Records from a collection

══════════

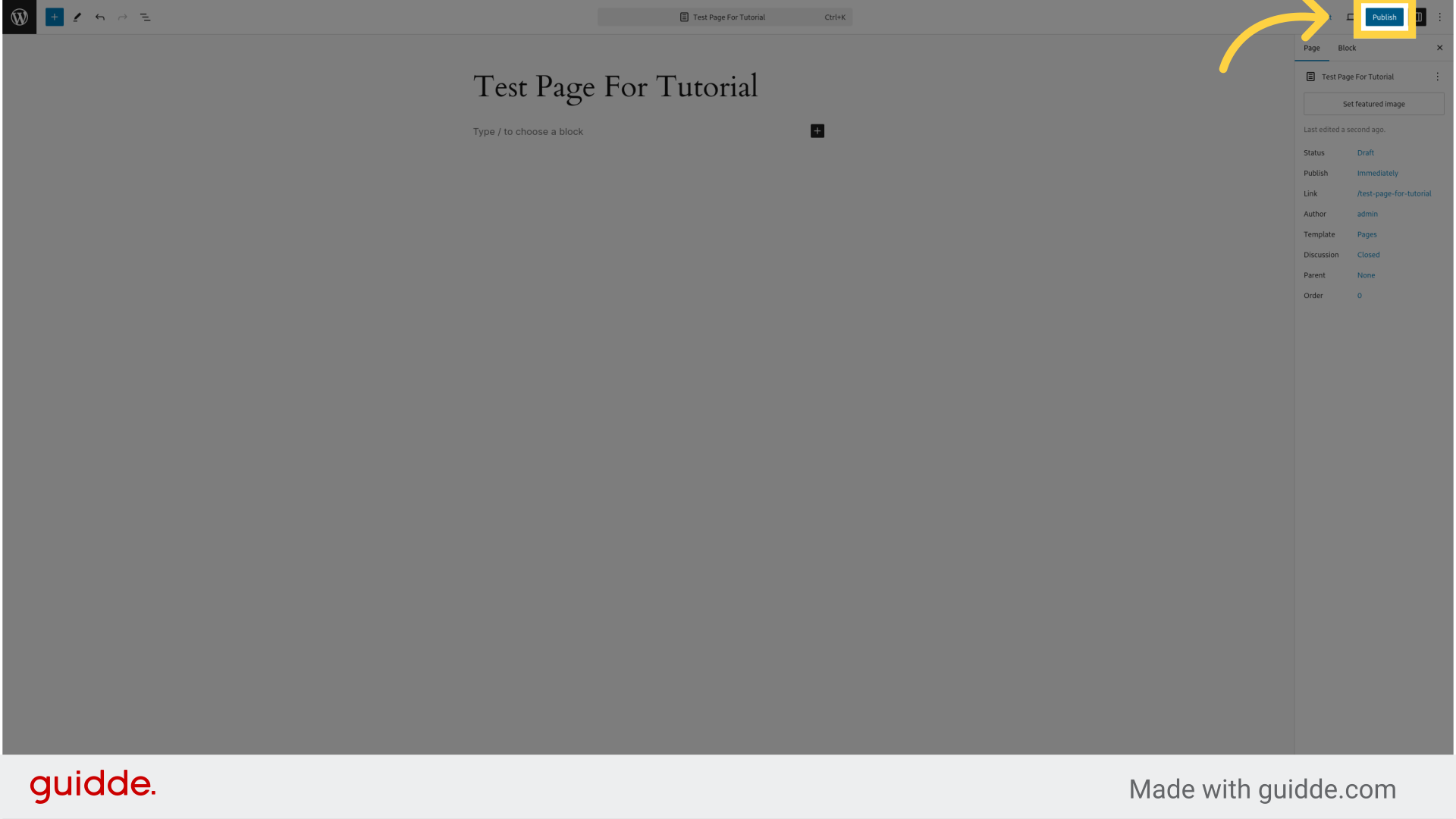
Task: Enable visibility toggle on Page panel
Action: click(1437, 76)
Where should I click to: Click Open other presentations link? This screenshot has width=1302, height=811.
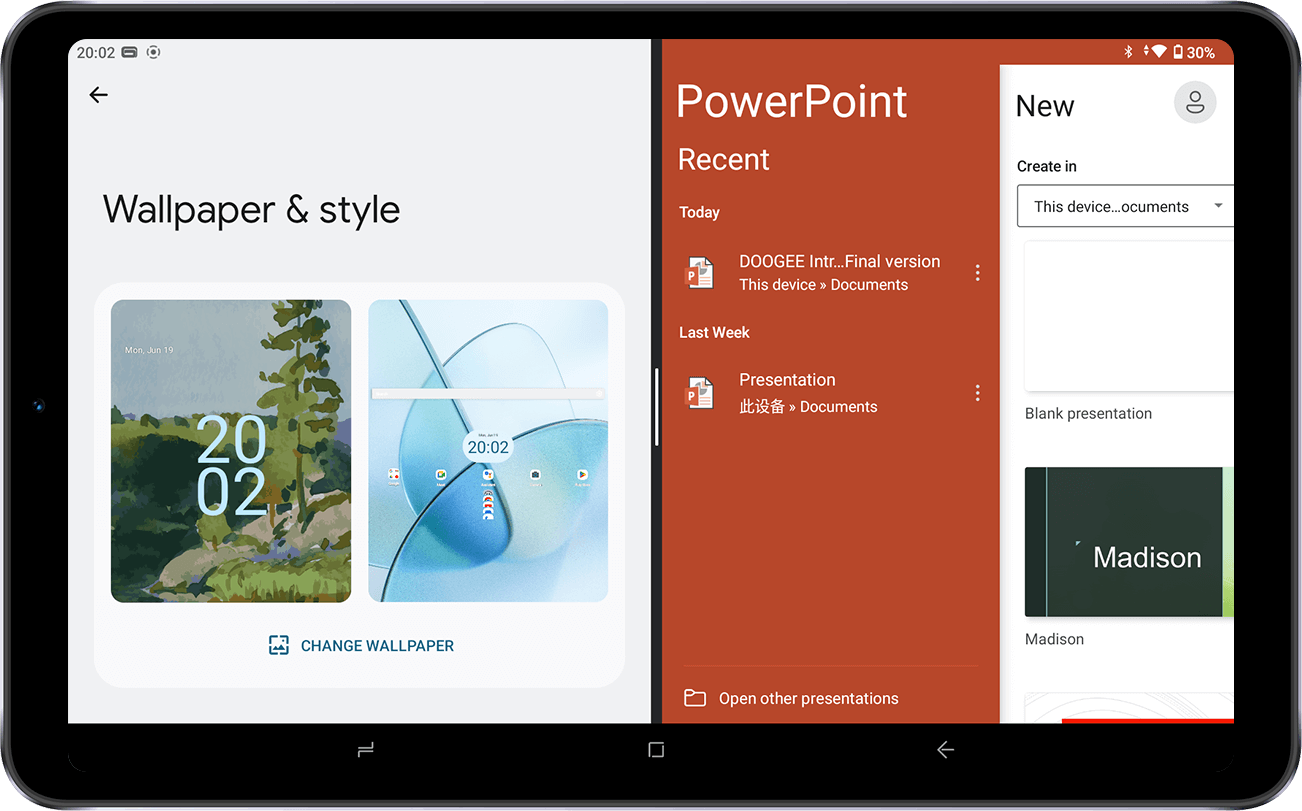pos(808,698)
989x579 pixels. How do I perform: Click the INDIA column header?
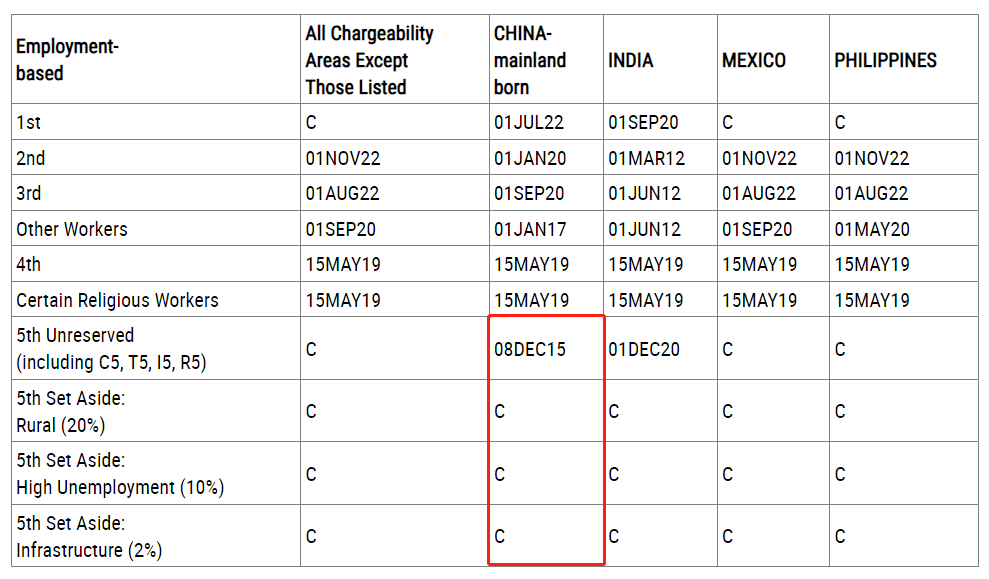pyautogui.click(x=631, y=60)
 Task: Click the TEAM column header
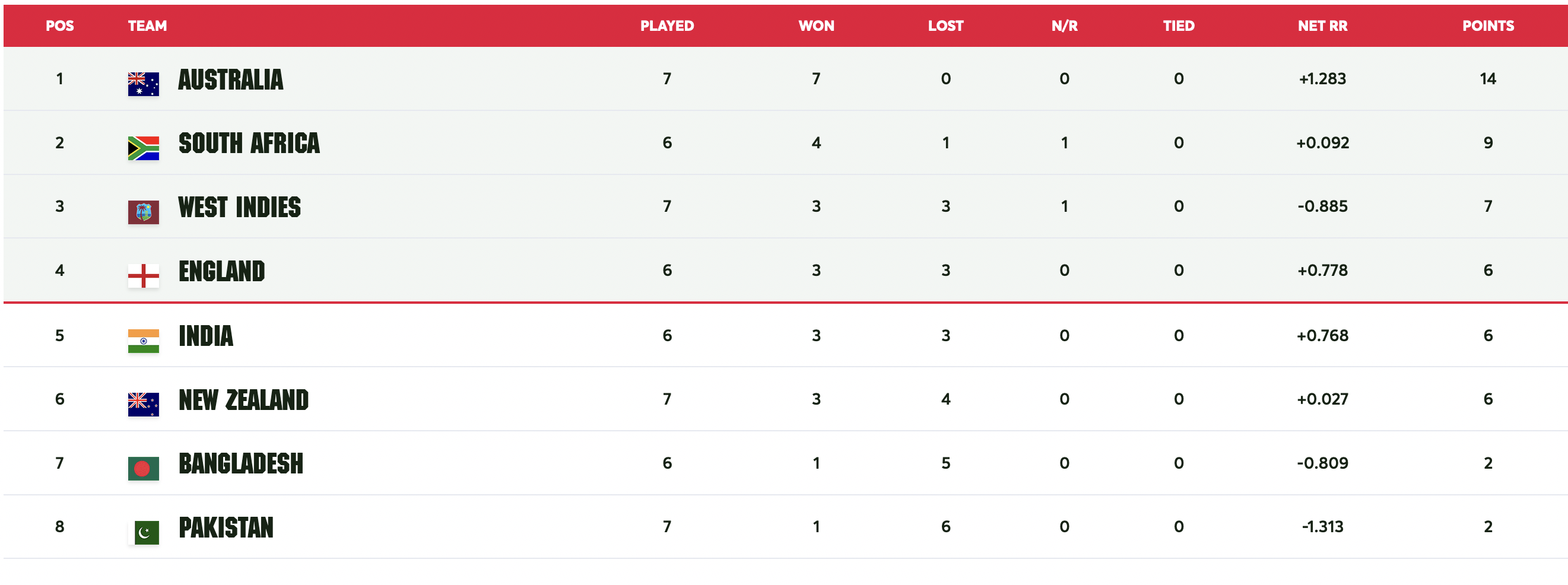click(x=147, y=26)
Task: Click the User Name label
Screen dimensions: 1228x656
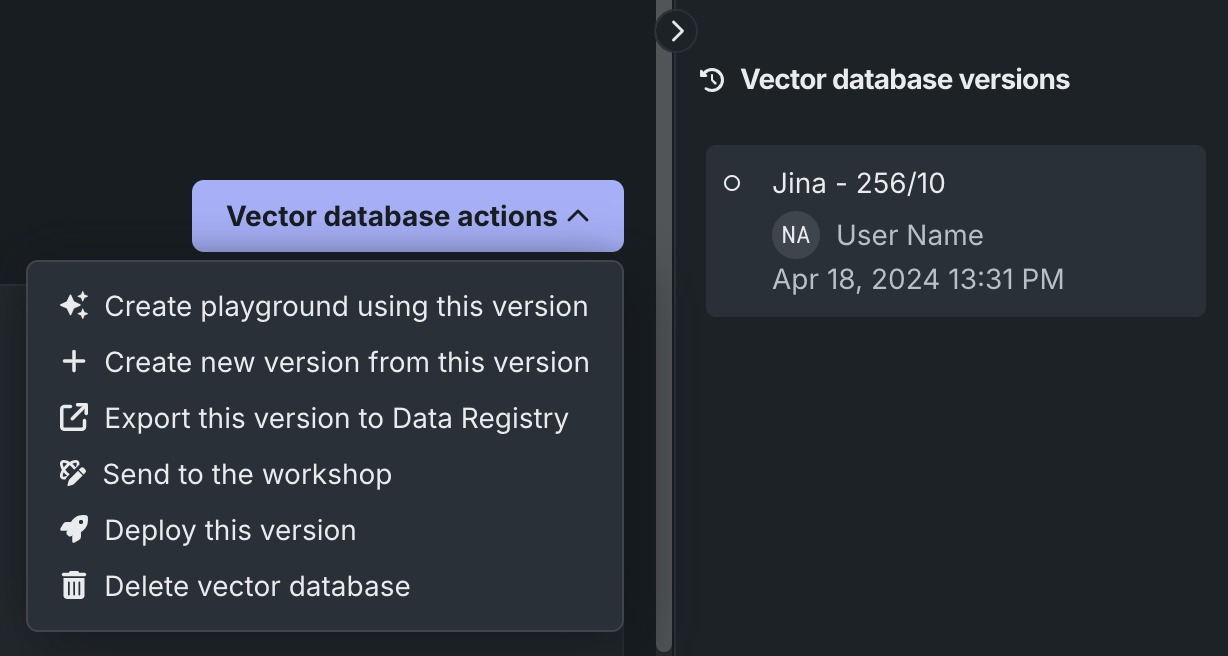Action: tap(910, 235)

══════════

**Directions for this task**
Copy nothing outside the span: please output the lines from the one with "Where should I" through the end of the entries above, and skip the pictures.

**Finished task**
Where should I click to: Click Open other presentations link? This screenshot has width=1302, height=811.
pos(808,698)
989x579 pixels. How do I perform: Click the INDIA column header?
pyautogui.click(x=631, y=60)
 Task: Click the TEAM column header
click(x=147, y=26)
Task: Click the User Name label
Screen dimensions: 1228x656
Action: tap(910, 235)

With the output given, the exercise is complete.